Lacassagne, Antoine Marcellin Bernard

Lacassagne, Antoine Marcellin Bernard

 

Born Aug. 29,1884, in Villrest, Loire Department; died Dec. 16,1971, in Paris. French radiologist. Member of the National Academy of Medicine (1948), the Academy of Natural and Mathematical Sciences (1949), and the Academy of Surgery (1950). Doctor of medicine (1913).

Lacassagne graduated from the faculty of medicine of the University of Lyon in 1902. From 1937 to 1955 he was chief of the laboratory of the Radium Institute of the University of Paris and (from 1941) professor of experimental radiology at the Collège de France.

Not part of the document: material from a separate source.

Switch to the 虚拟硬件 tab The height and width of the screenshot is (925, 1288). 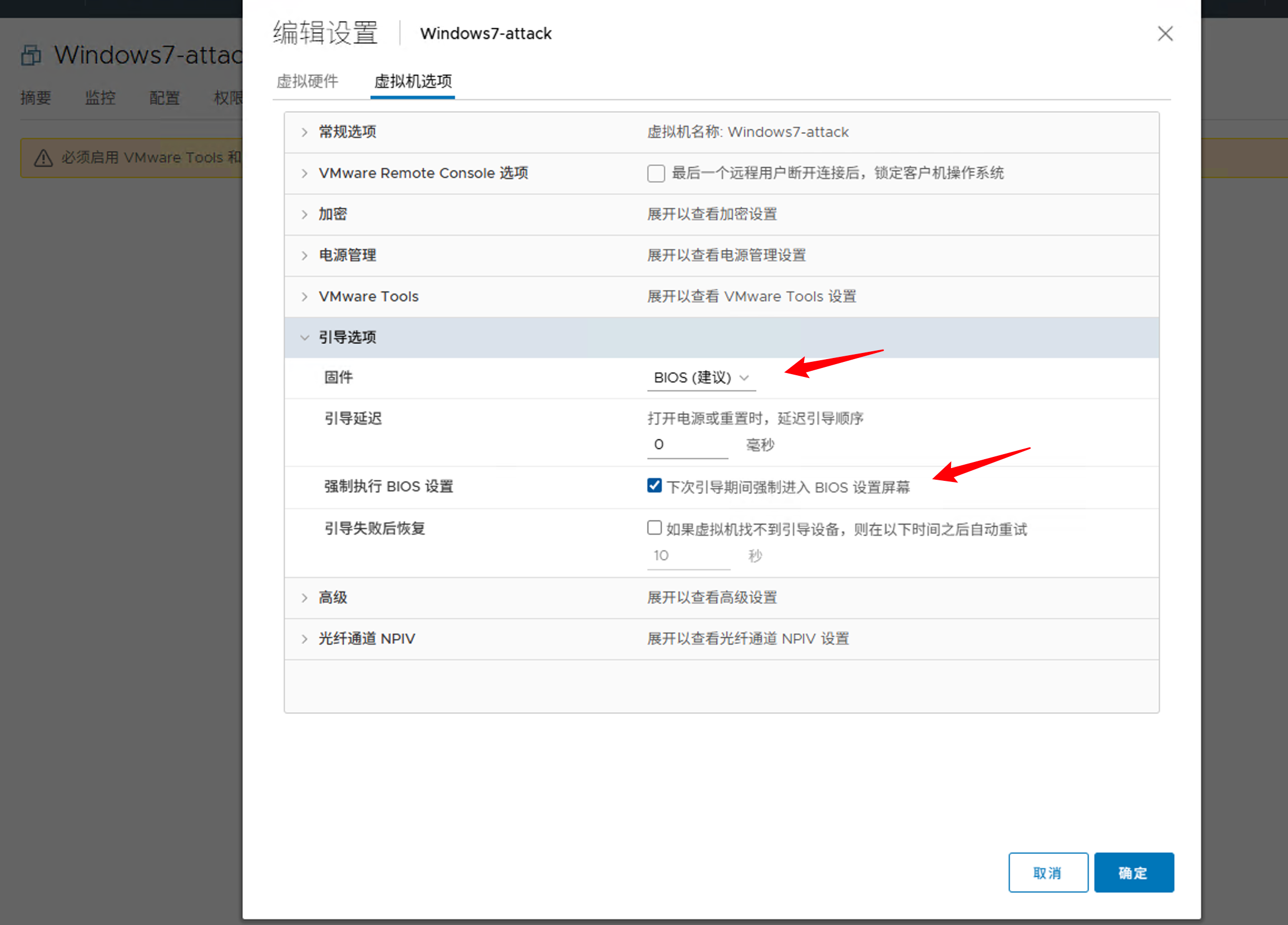click(307, 81)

Lacassagne’s principal works were devoted to the origin of malignant tumors under the influence of various physical and chemical factors on the body (estrogenic hormones, carcinogenic chemicals, ionizing radiation). In collaboration with F. Joliot-Curie, he found that he was able to produce cancer of the liver in a rabbit after irradiation with neutrons and tumors of the mammary glands in mice after injection with folliculin. He studied the carcinogenic effects of ultraviolet and X rays and of α-, β-, and γ-radiation. In 1925 (in collaboration with P. Emile-Weil), he gave an analysis of the origin of pernicious anemia and myeloid leukemia in persons working with radioactive substances. Many of Lacassagne’s works were devoted to the study of the biological effects of ionizing radiation. Lacassagne became a foreign member of the Academy of Medical Sciences of the USSR in 1962.

WORKS

Les Cancers produits par les rayonnements corpusculaires. Paris, 1945. (Bibliography.)
Les Cancers produits par des substances chimiques endogènes. Paris, 1950. (Bibliography.)
Action des radiations ionisantes sur l’organisme. Paris, 1956. (Jointly with G. Gricouroff; contains a bibliography.)